JWEError – If there is an exception verifying the token.

Examples

>>> from jose import jwe
>>> jwe.decrypt(jwe_string, 'asecret128bitkey')
'Hello, World!'
jose.jwe.encrypt(plaintext, key, encryption='A256GCM', algorithm='dir', zip=None, cty=None, kid=None)

Encrypts plaintext and returns a JWE cmpact serialization string.

Parameters

  • plaintext (bytes) – A bytes object to encrypt

  • key (str or dict) – The key(s) to use for encrypting the content. Can be individual JWK or JWK set.

  • encryption (str, optional) – The content encryption algorithm used to perform authenticated encryption on the plaintext to produce the ciphertext and the Authentication Tag. Defaults to A256GCM.

  • algorithm (str, optional) – The cryptographic algorithm used to encrypt or determine the value of the CEK. Defaults to dir.

  • zip (str, optional) – The compression algorithm) applied to the plaintext before encryption. Defaults to None.

  • cty (str, optional) – The media type for the secured content.
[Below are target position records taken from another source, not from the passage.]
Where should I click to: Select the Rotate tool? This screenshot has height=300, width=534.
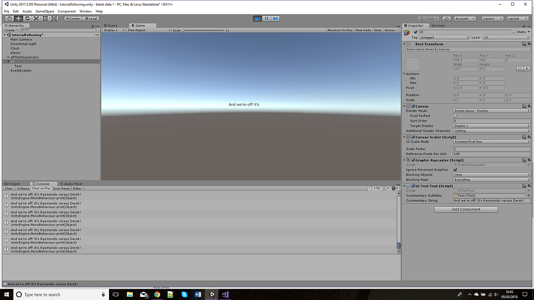(x=27, y=18)
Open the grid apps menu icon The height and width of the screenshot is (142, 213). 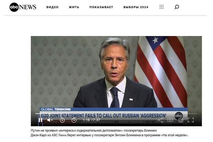pos(161,7)
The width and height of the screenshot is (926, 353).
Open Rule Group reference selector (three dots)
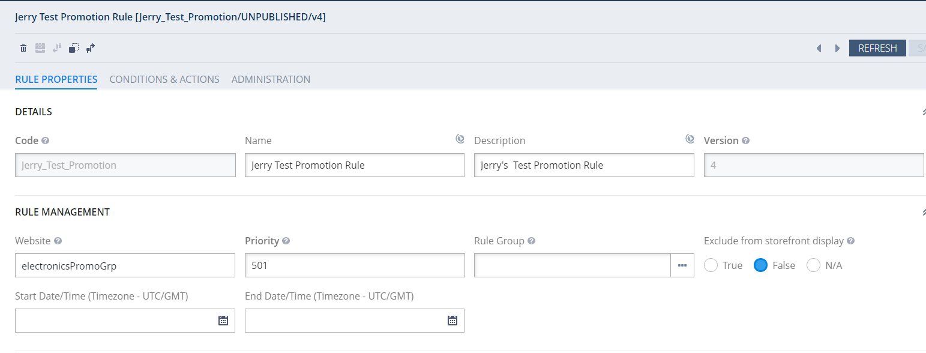click(682, 265)
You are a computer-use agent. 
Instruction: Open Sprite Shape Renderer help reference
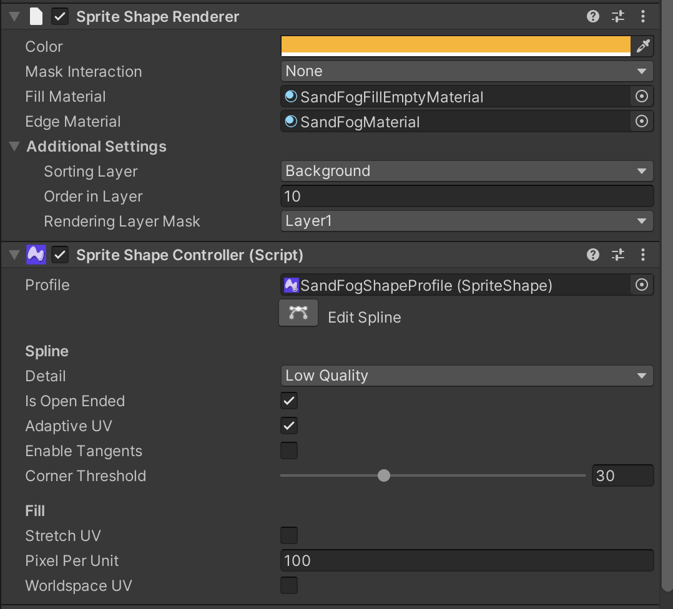593,17
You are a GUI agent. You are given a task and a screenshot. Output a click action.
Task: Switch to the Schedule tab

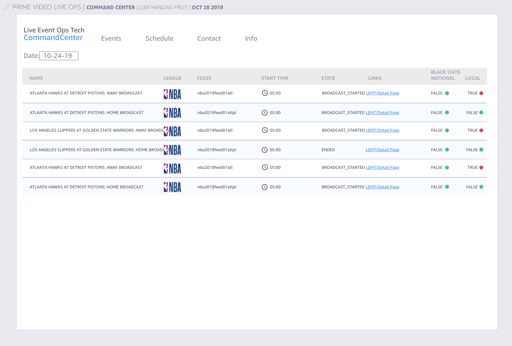[159, 38]
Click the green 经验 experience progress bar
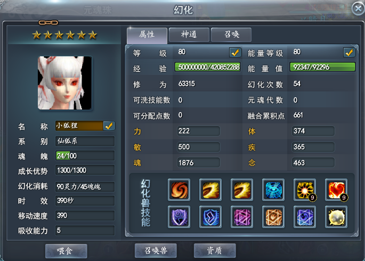 (208, 67)
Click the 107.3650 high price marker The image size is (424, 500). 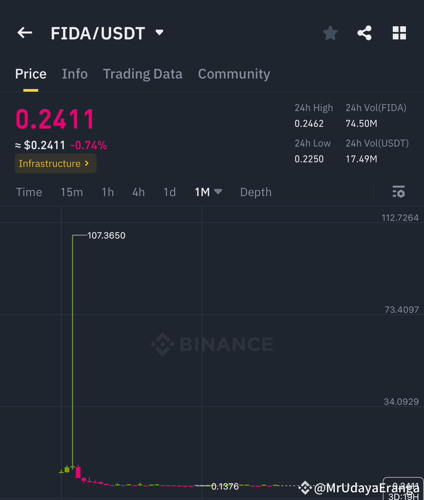[107, 236]
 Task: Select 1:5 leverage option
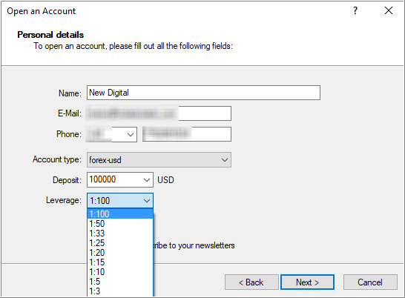tap(120, 281)
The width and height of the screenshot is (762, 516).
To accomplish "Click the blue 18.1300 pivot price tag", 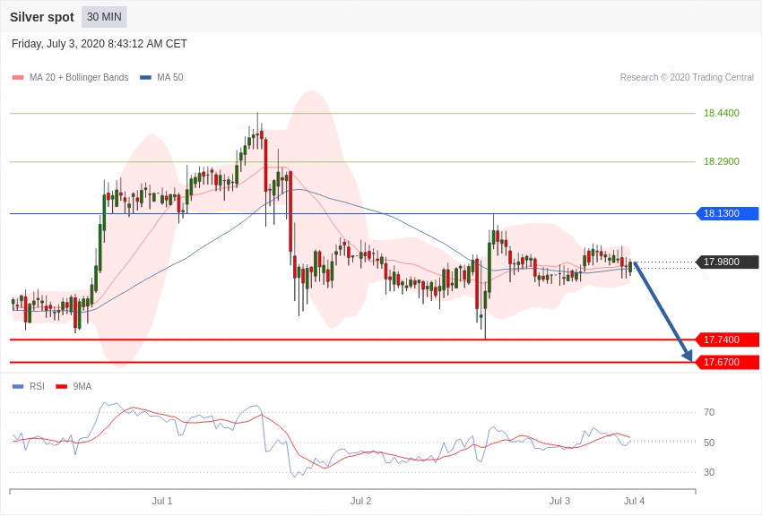I will pyautogui.click(x=724, y=214).
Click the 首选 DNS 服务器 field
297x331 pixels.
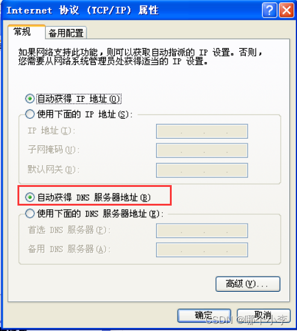[202, 231]
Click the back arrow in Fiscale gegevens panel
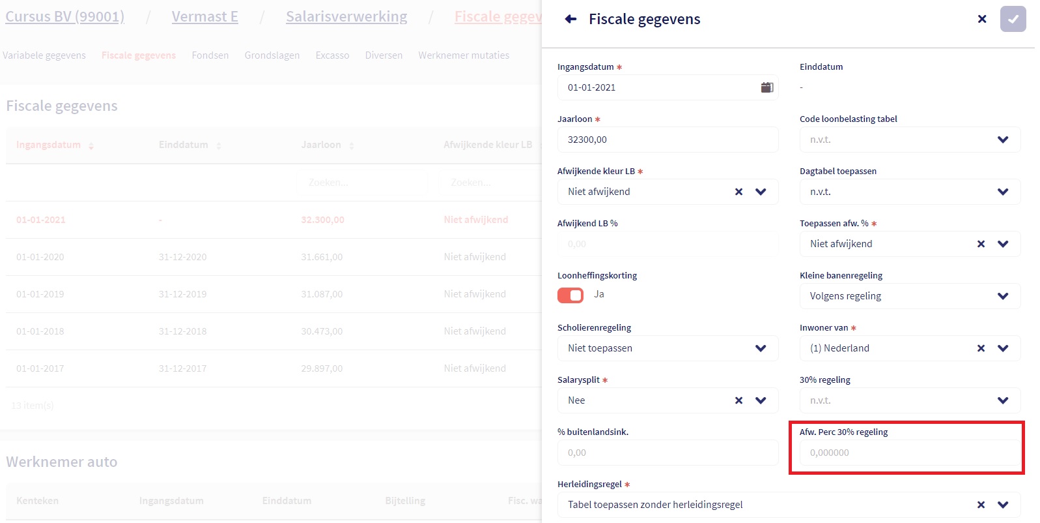Image resolution: width=1040 pixels, height=523 pixels. (x=570, y=19)

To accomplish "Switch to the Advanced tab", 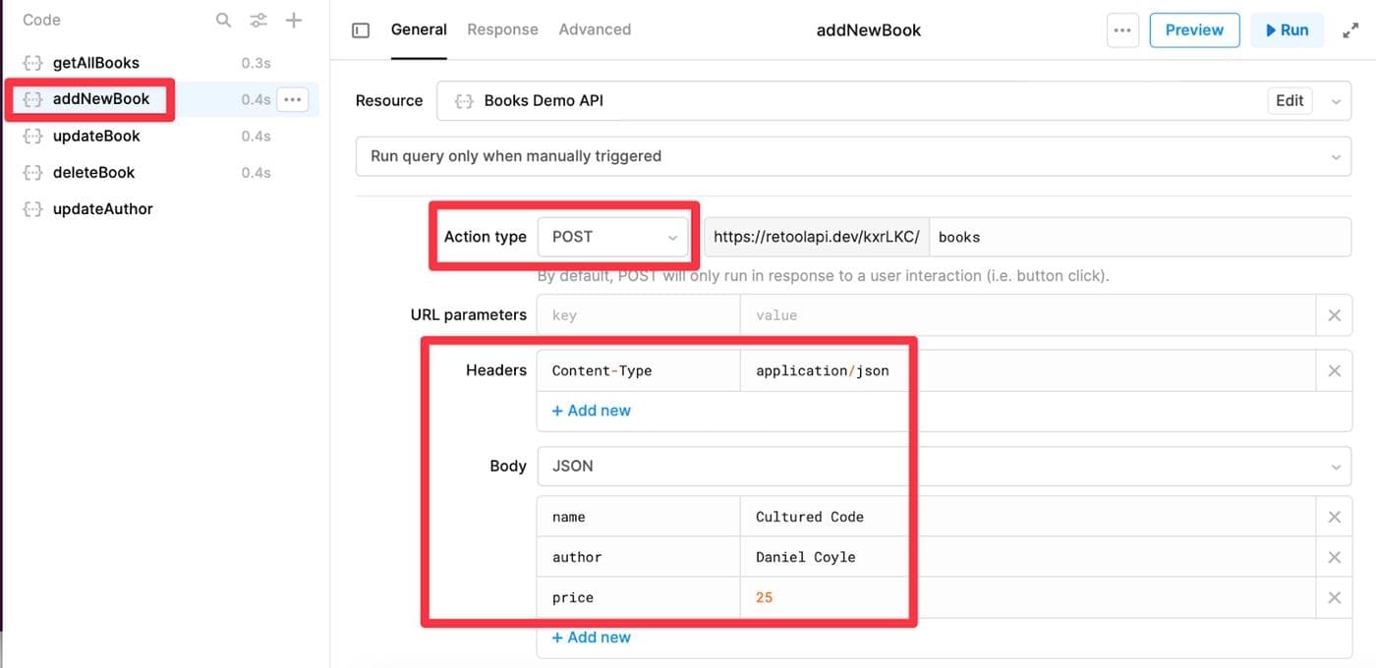I will [595, 29].
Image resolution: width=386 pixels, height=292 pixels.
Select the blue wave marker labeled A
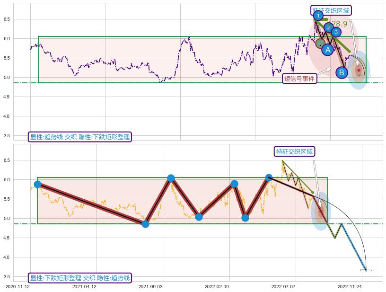pyautogui.click(x=327, y=50)
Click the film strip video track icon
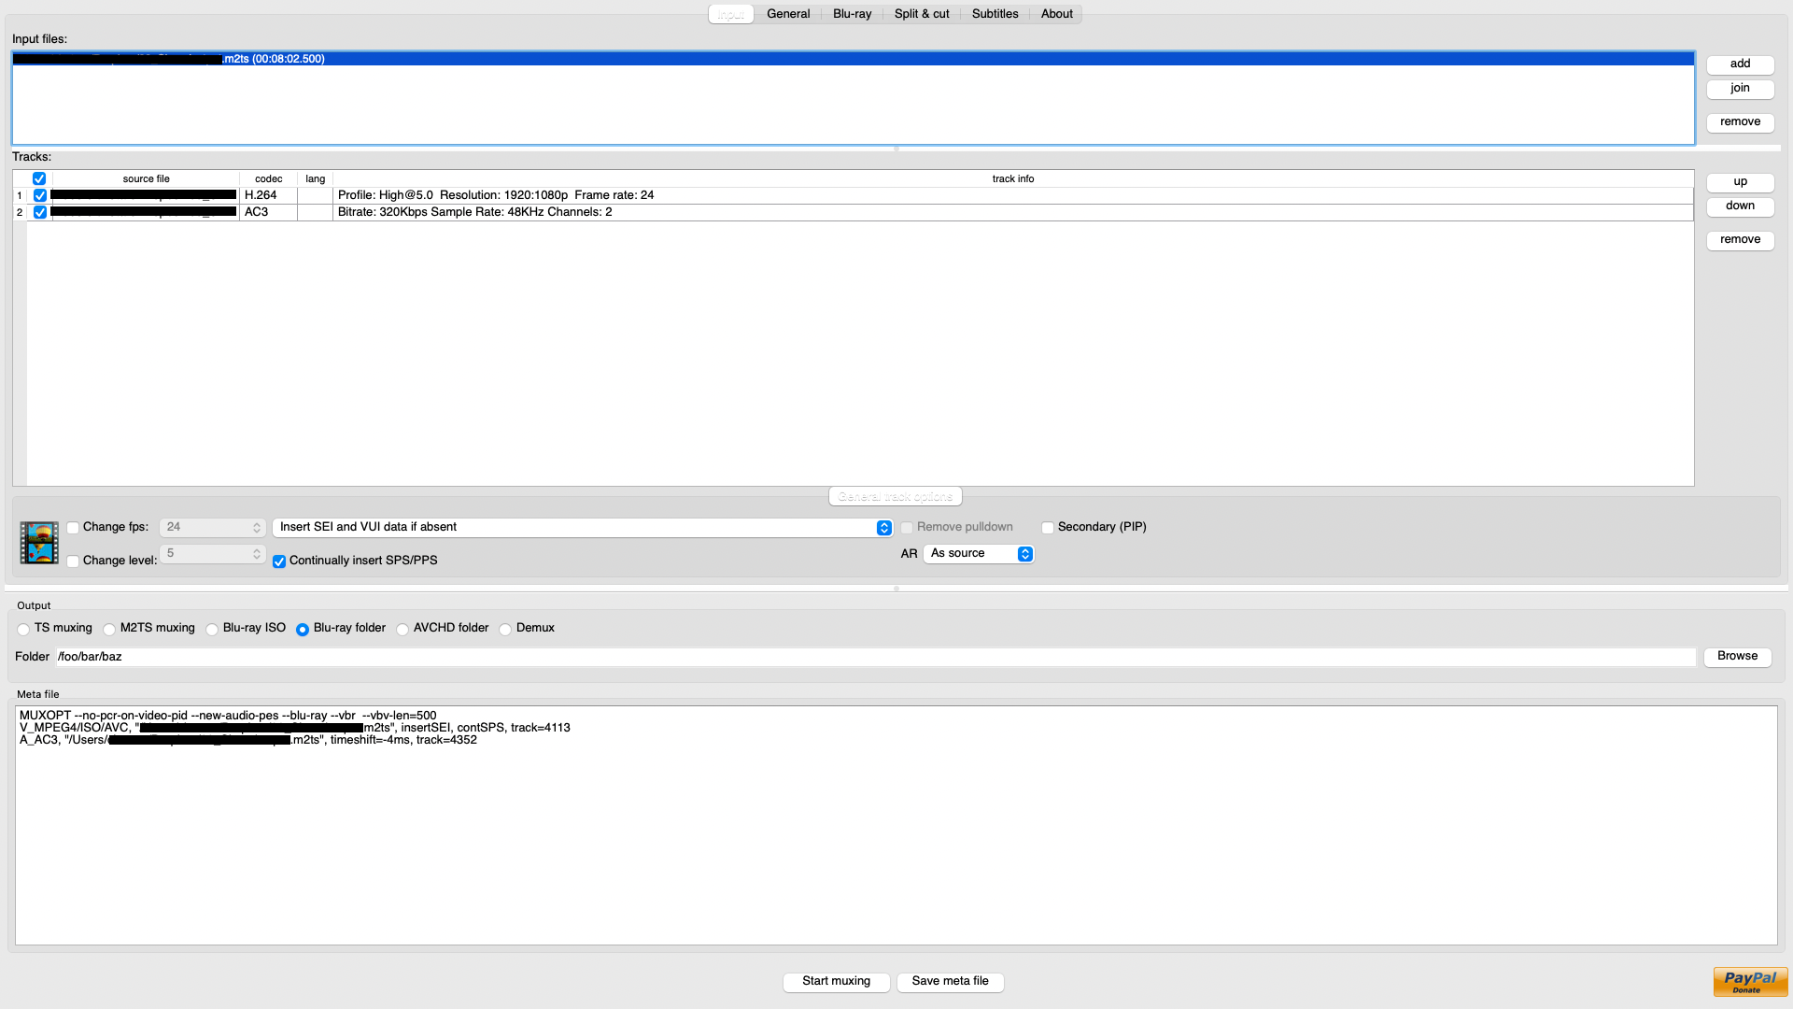Screen dimensions: 1793x1009 [x=39, y=543]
See http://www.iana.org/assignments/media-types/media-types.xhtml

  • kid (str, optional) – Key ID for the provided key

Returns

The string representation of the header, encrypted key,

initialization vector, ciphertext, and authentication tag.

Return type

bytes

Raises

JWEError – If there is an error signing the token.

Examples

>>> from jose import jwe
>>> jwe.encrypt('Hello, World!', 'asecret128bitkey', algorithm='dir', encryption='A128GCM')
'eyJhbGciOiJkaXIiLCJlbmMiOiJBMTI4R0NNIn0..McILMB3dYsNJSuhcDzQshA.OfX9H_mcUpHDeRM4IA.CcnTWqaqxNsjT4eCaUABSg'
jose.jwe.get_unverified_header(jwe_str)

Returns the decoded headers without verification of any kind.

Parameters

jwe_str (str) – A compact serialized JWE to decode the headers from.

Returns

The dict representation of the JWE headers.

Return type

dict

Raises

JWEError – If there is an exception decoding the JWE.

Principles

This is a JOSE implementation that is fully compatible with Google App Engine which requires the use of the PyCrypto library.

Thanks

This library was originally based heavily on the work of the guys over at PyJWT.